_Provided entries_.
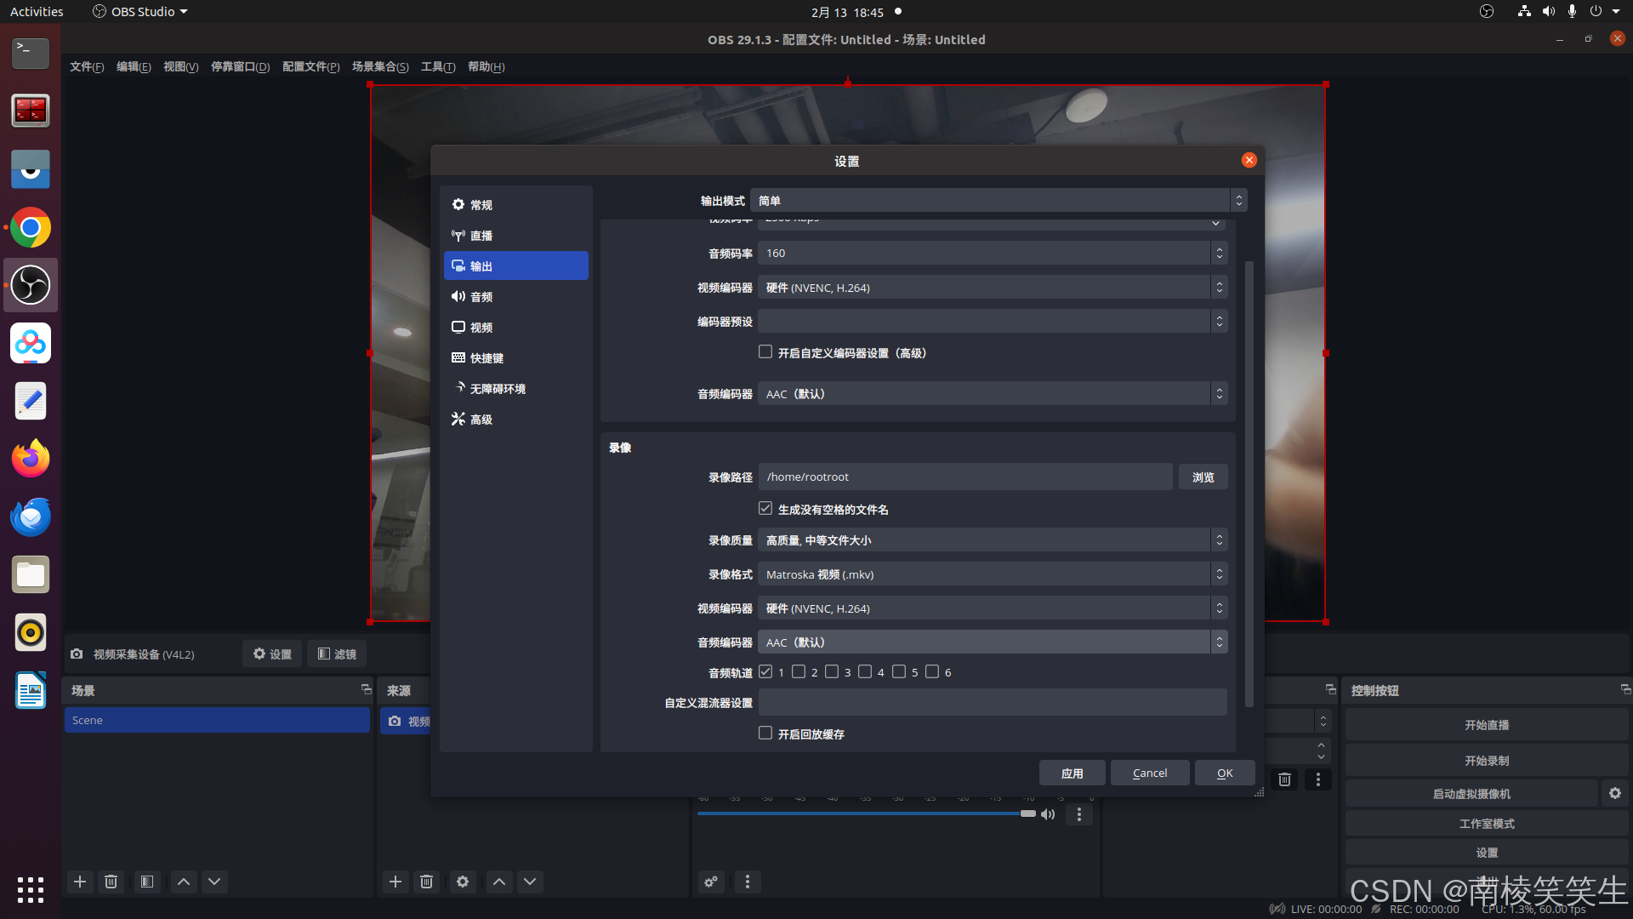1633x919 pixels.
Task: Open the output mode dropdown
Action: tap(997, 201)
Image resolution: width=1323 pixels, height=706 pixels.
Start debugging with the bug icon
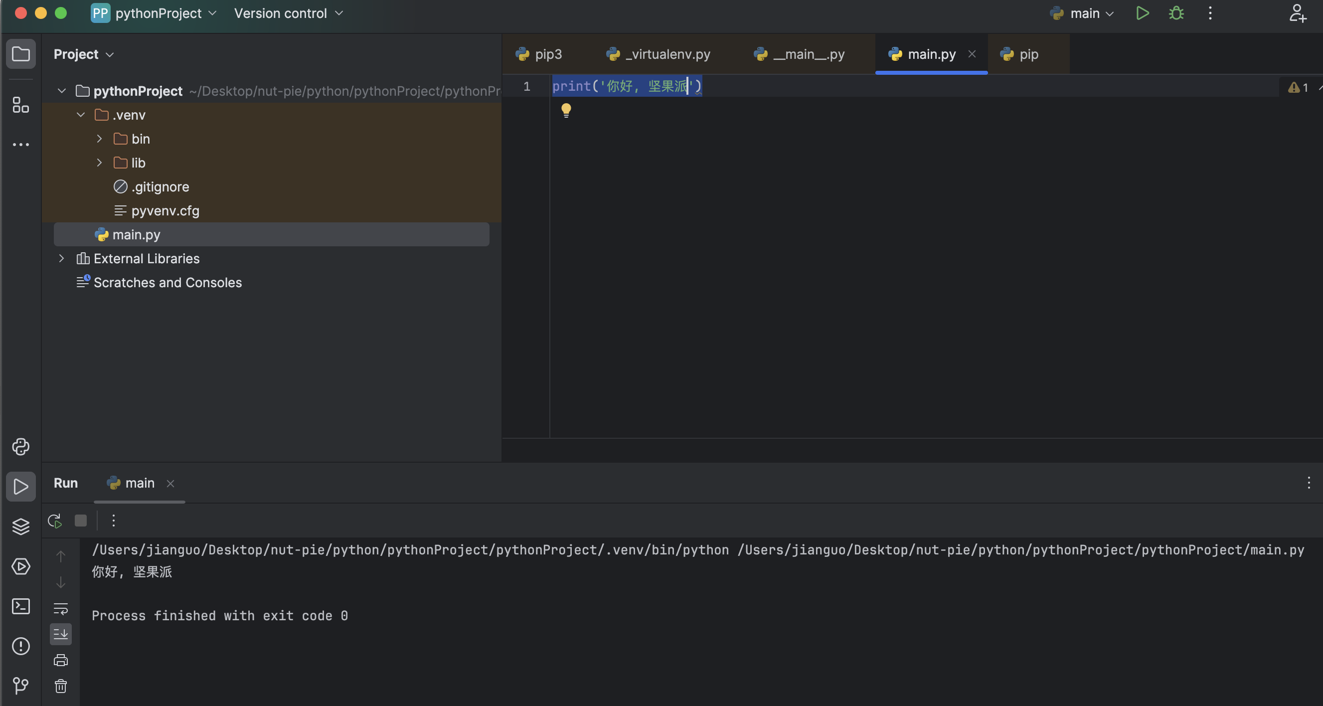[x=1176, y=13]
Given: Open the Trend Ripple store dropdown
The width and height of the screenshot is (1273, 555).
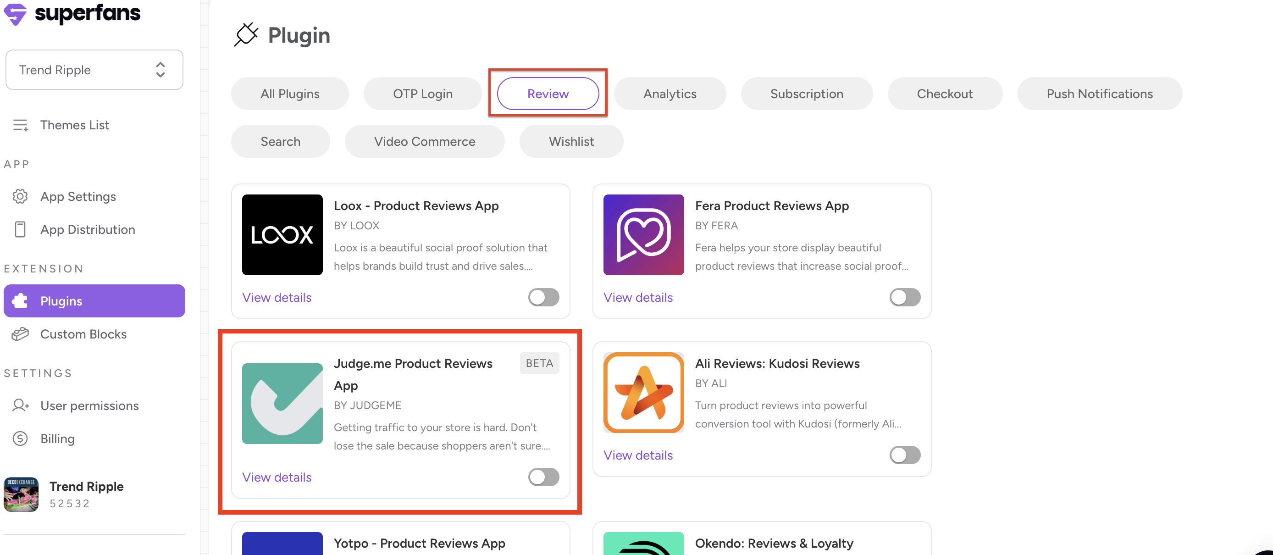Looking at the screenshot, I should [x=94, y=70].
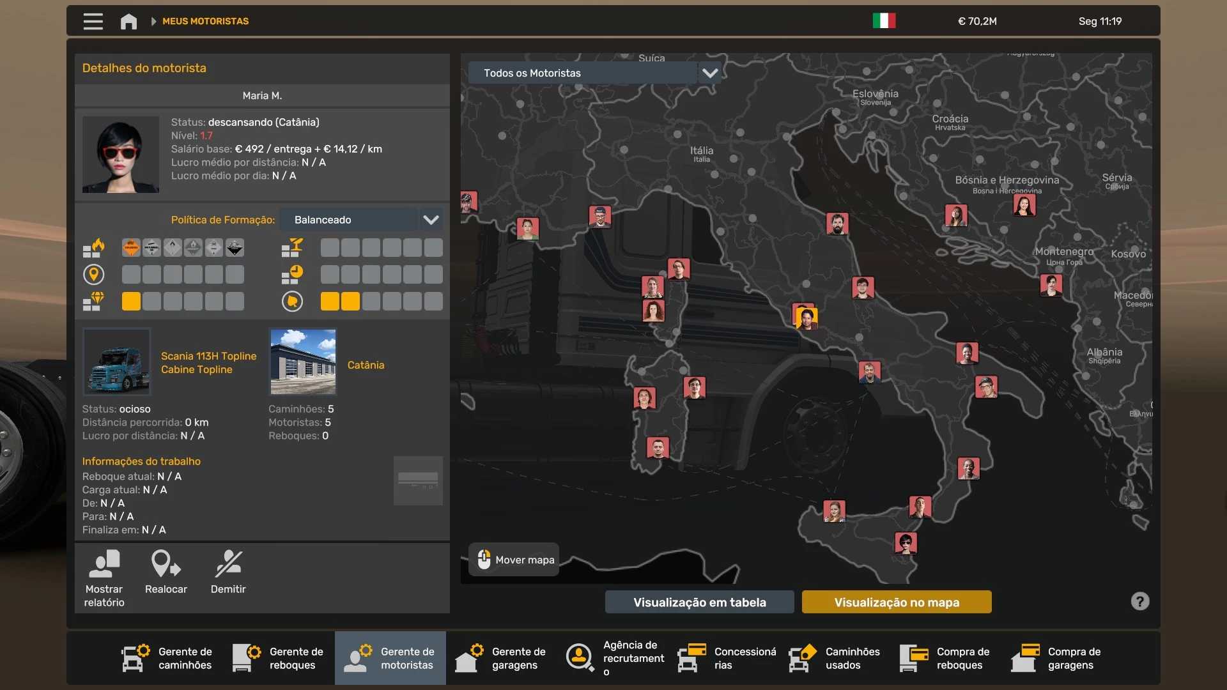
Task: Click the Italian flag icon
Action: click(884, 21)
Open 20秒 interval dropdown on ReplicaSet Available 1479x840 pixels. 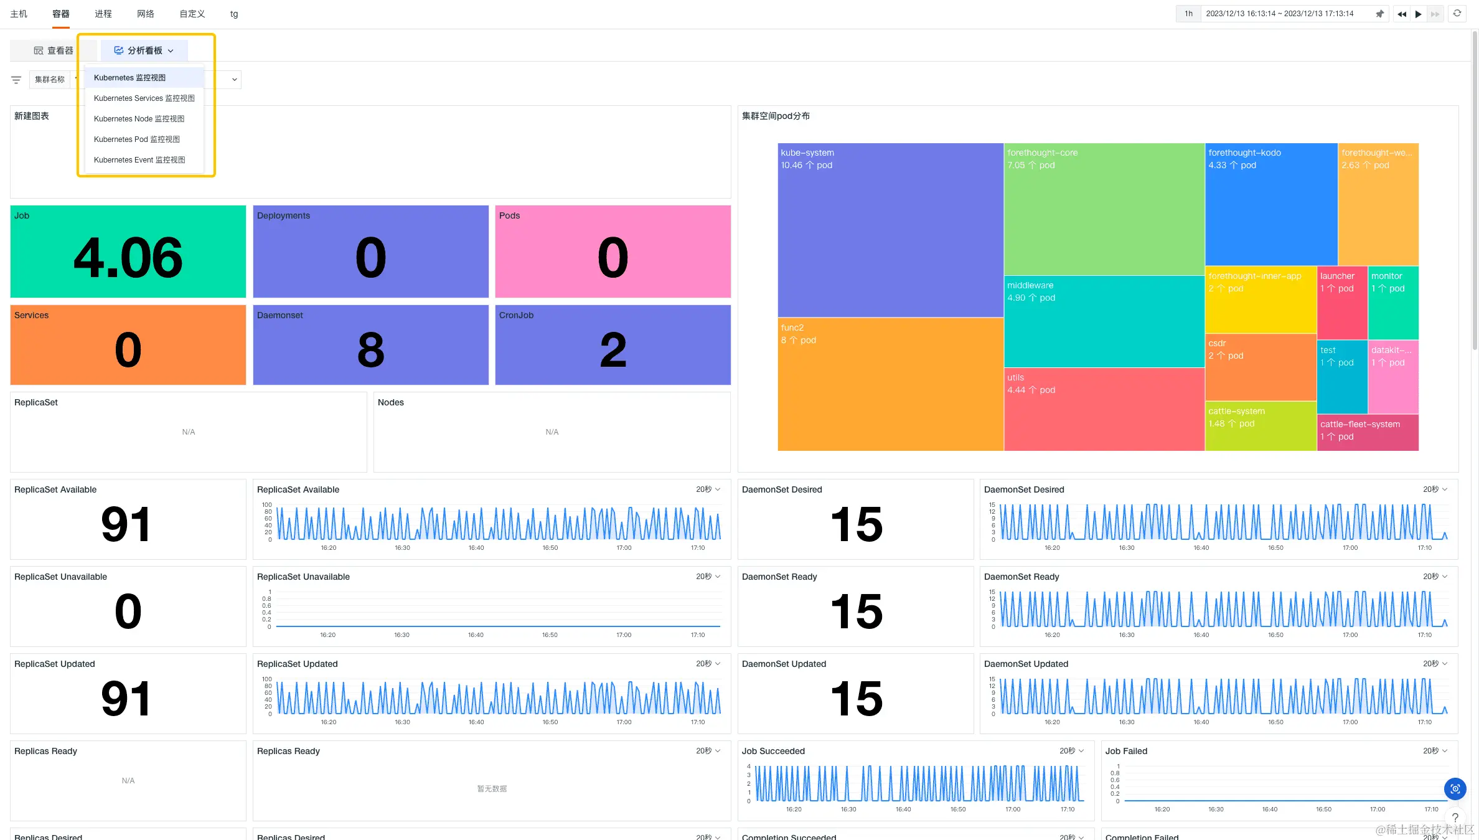708,489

_What is expected_. Exact repeat of the material above: every line from the one with "Image resolution: width=1323" through the one with "Given: Open the Trend Ripple store dropdown", endpoints included, and nothing more. No pictures.

_Expected answer_.
Image resolution: width=1323 pixels, height=706 pixels.
Start debugging with the bug icon
[x=1176, y=13]
Given: Open the Trend Ripple store dropdown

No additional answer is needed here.